[Intel-xe] [PATCH v3 10/11] drm/xe: Add HW Engine snapshot to xe_devcoredump.
Matthew Brost
matthew.brost at intel.com
Tue May 9 01:08:42 UTC 2023
On Mon, May 08, 2023 at 05:08:24PM -0400, Rodrigo Vivi wrote:
> Let's continue to add our existent simple logs to devcoredump one
> by one. Any format change should come on follow-up work.
>
> v2: remove unnecessary, and now duplicated, dma_fence annotation. (Matthew)
>
> Cc: Matthew Brost <matthew.brost at intel.com>
Reviewed-by: Matthew Brost <matthew.brost at intel.com>
> Signed-off-by: Rodrigo Vivi <rodrigo.vivi at intel.com>
> ---
> drivers/gpu/drm/xe/xe_devcoredump.c | 43 +++++++++++++++++++++++
> drivers/gpu/drm/xe/xe_devcoredump_types.h | 4 +++
> 2 files changed, 47 insertions(+)
>
> diff --git a/drivers/gpu/drm/xe/xe_devcoredump.c b/drivers/gpu/drm/xe/xe_devcoredump.c
> index b9f343c74828..2175f1ef0501 100644
> --- a/drivers/gpu/drm/xe/xe_devcoredump.c
> +++ b/drivers/gpu/drm/xe/xe_devcoredump.c
> @@ -9,10 +9,13 @@
> #include <linux/devcoredump.h>
> #include <generated/utsrelease.h>
>
> +#include "xe_device.h"
> #include "xe_engine.h"
> +#include "xe_force_wake.h"
> #include "xe_gt.h"
> #include "xe_guc_ct.h"
> #include "xe_guc_submit.h"
> +#include "xe_hw_engine.h"
>
> /**
> * DOC: Xe device coredump
> @@ -62,6 +65,9 @@ static ssize_t xe_devcoredump_read(char *buffer, loff_t offset,
> struct drm_printer p;
> struct drm_print_iterator iter;
> struct timespec64 ts;
> + struct xe_engine *e;
> + struct xe_hw_engine *hwe;
> + enum xe_hw_engine_id id;
>
> /* Our device is gone already... */
> if (!data || !coredump_to_xe(coredump))

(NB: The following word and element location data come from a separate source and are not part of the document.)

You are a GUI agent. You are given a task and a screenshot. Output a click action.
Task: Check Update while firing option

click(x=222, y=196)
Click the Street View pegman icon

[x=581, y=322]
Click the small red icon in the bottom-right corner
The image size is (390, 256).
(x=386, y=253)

> @@ -75,6 +81,7 @@ static ssize_t xe_devcoredump_read(char *buffer, loff_t offset,
> mutex_lock(&coredump->lock);
>
> ss = &coredump->snapshot;
> + e = coredump->faulty_engine;
> p = drm_coredump_printer(&iter);
>
> drm_printf(&p, "**** Xe Device Coredump ****\n");
> @@ -92,6 +99,10 @@ static ssize_t xe_devcoredump_read(char *buffer, loff_t offset,
> xe_guc_ct_snapshot_print(coredump->snapshot.ct, &p);
> xe_guc_engine_snapshot_print(coredump->snapshot.ge, &p);
>
> + drm_printf(&p, "\n**** HW Engines ****\n");
> + for_each_hw_engine(hwe, e->gt, id)
> + xe_hw_engine_snapshot_print(coredump->snapshot.hwe[id], &p);
> +
> mutex_unlock(&coredump->lock);
>
> return count - iter.remain;
> @@ -100,6 +111,8 @@ static ssize_t xe_devcoredump_read(char *buffer, loff_t offset,
> static void xe_devcoredump_free(void *data)
> {
> struct xe_devcoredump *coredump = data;
> + struct xe_hw_engine *hwe;
> + enum xe_hw_engine_id id;
>
> /* Our device is gone. Nothing to do... */
> if (!data || !coredump_to_xe(coredump))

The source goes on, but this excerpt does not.